Williamson P D, Thadani V M, Darcey T M, Spencer D D, Spencer S S, Mattson R H
Department of Neurology, Yale University School of Medicine, New Haven, CT.
Ann Neurol. 1992 Jan;31(1):3-13. doi: 10.1002/ana.410310103.
Twenty-five patients with occipital lobe seizure origin were retrospectively evaluated to determine clinical seizure characteristics and electroencephalographic manifestations. Certain symptoms and signs served to identify occipital lobe origin in 22 (88%). These included elementary visual hallucinations, ictal amaurosis, eye movement sensations, early forced blinking or eyelid flutter, and visual field deficits. Eye or head deviation, or both, was observed frequently and was contralateral to the side of seizure origin in 13, but 3 patients exhibited ipsilateral deviation in some or all their seizures.
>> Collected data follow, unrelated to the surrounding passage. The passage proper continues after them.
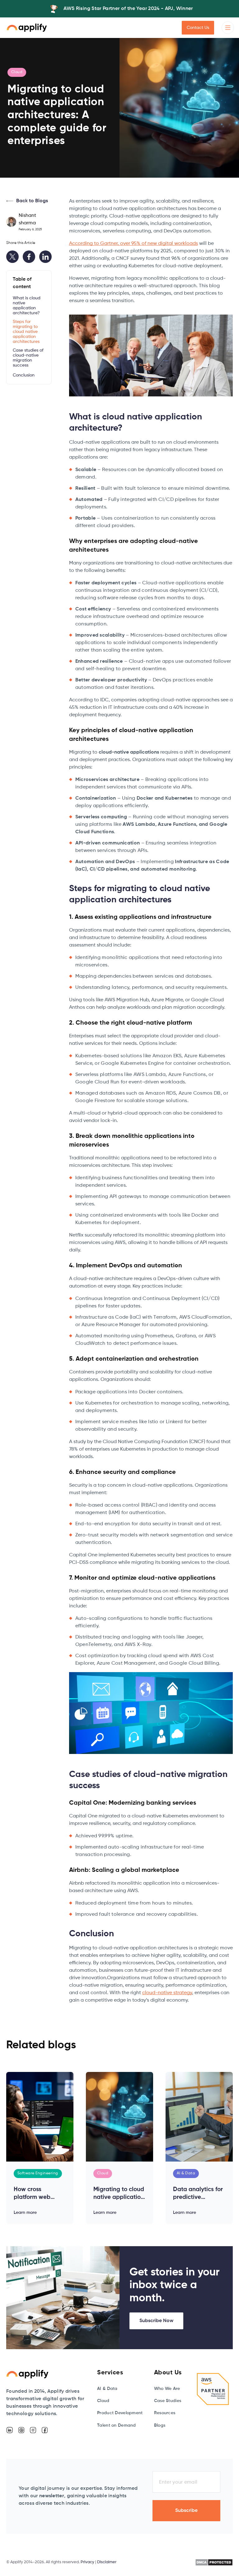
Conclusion (24, 375)
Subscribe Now (156, 2320)
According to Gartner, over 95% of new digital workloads (133, 243)
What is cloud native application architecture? (26, 305)
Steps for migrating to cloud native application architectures (26, 332)
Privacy (87, 2562)
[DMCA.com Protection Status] (214, 2562)
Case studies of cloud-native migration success (28, 357)
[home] (27, 27)
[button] (228, 27)
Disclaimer (106, 2562)
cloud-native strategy (167, 1992)
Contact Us (198, 28)
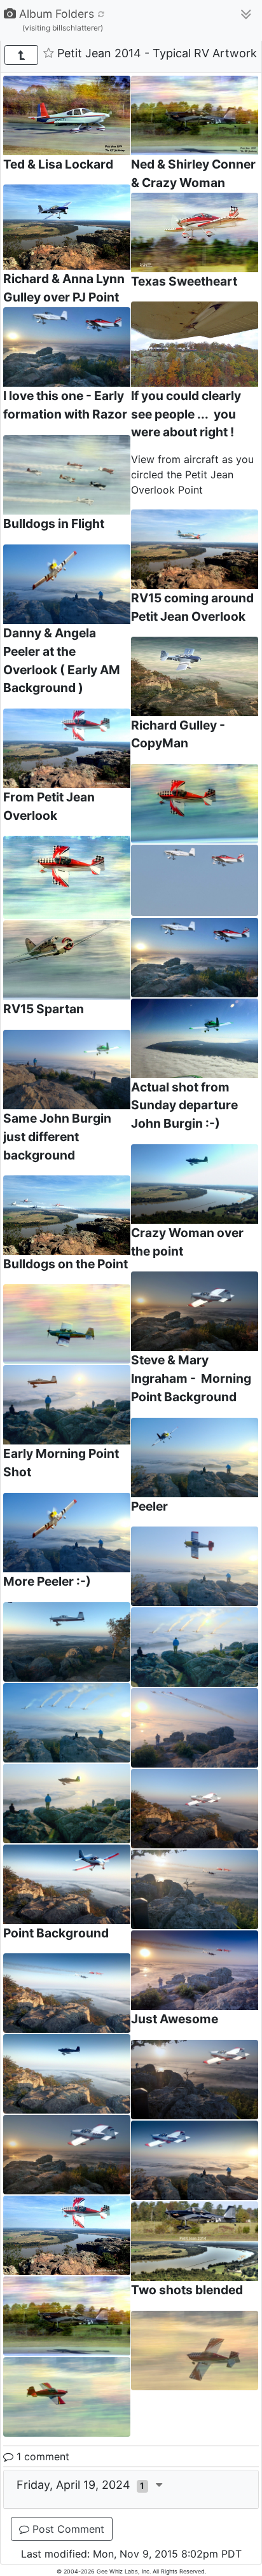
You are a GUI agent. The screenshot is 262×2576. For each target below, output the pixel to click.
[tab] (131, 2489)
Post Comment (66, 2529)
After the initial signs and symptoms, clinical seizure characteristics resembled those of seizures originating elsewhere. Seizures typical of temporal lobe origin with loss of contact and various types of automatic, semipurposeful activity occurred in 11 patients. Seizures in 3 patients exhibited asymmetrical tonic or focal clonic motor patterns characteristic of frontal lobe seizures. Eleven of the 25 patients had, on two occasions, two or more distinctly different seizure types. Scalp electroencephalographic findings were seldom helpful for occipital lobe localization and were frequently misleading. Intracranial electroencephalographic recording correctly identified occipital lobe seizure origin in most, but not all, patients who had such studies. Intracranial electroencephalic recording also proved the variability in clinical seizure characteristics was related to different seizure spread patterns, medially or laterally above and below the sylvian fissure, both ipsilateral and contralateral to the occipital lobe of seizure origin. Eighteen patients had occipital lobe lesions detected with computed tomographic or magnetic resonance imaging scans or both. Resection of the lesions in 16 patients produced excellent results in 14 (88%). Five patients had temporal lobectomies, with good results in 3, but poor results in 2. Two patients with unlocalized seizures had complete section of the corpus callosum, 1 with a good result and the other with a poor result.
对25例枕叶癫痫起源患者进行回顾性评估,以确定临床癫痫发作特征和脑电图表现。某些症状和体征有助于在22例(88%)患者中识别枕叶起源。这些症状包括基本视幻觉、发作性黑矇、眼球运动感觉、早期强迫眨眼或眼睑颤动以及视野缺损。经常观察到眼球或头部偏斜,或两者皆有,其中13例偏斜与癫痫起源侧对侧,但3例患者在部分或全部发作中表现为同侧偏斜。在初始症状和体征之后,临床癫痫发作特征与起源于其他部位的癫痫发作相似。11例患者出现典型的颞叶起源癫痫发作,伴有意识丧失和各种类型的自动、半目的性活动。3例患者的癫痫发作表现为额叶癫痫特征性的不对称强直或局灶性阵挛运动模式。25例患者中有11例曾两次或两次以上出现明显不同的癫痫发作类型。头皮脑电图检查结果对枕叶定位很少有帮助,且常常产生误导。颅内脑电图记录在大多数(但并非所有)接受此项检查的患者中正确识别了枕叶癫痫起源。颅内脑电图记录还证明,临床癫痫发作特征的变异性与不同的癫痫扩散模式有关,即沿外侧裂上下内侧或外侧扩散,与癫痫起源枕叶同侧和对侧均有关。18例患者通过计算机断层扫描或磁共振成像扫描或两者均检查发现有枕叶病变。16例患者切除病变,其中14例(88%)效果良好。5例患者接受了颞叶切除术,3例效果良好,2例效果不佳。2例癫痫发作部位未明确的患者接受了胼胝体完全切开术,1例效果良好,另1例效果不佳。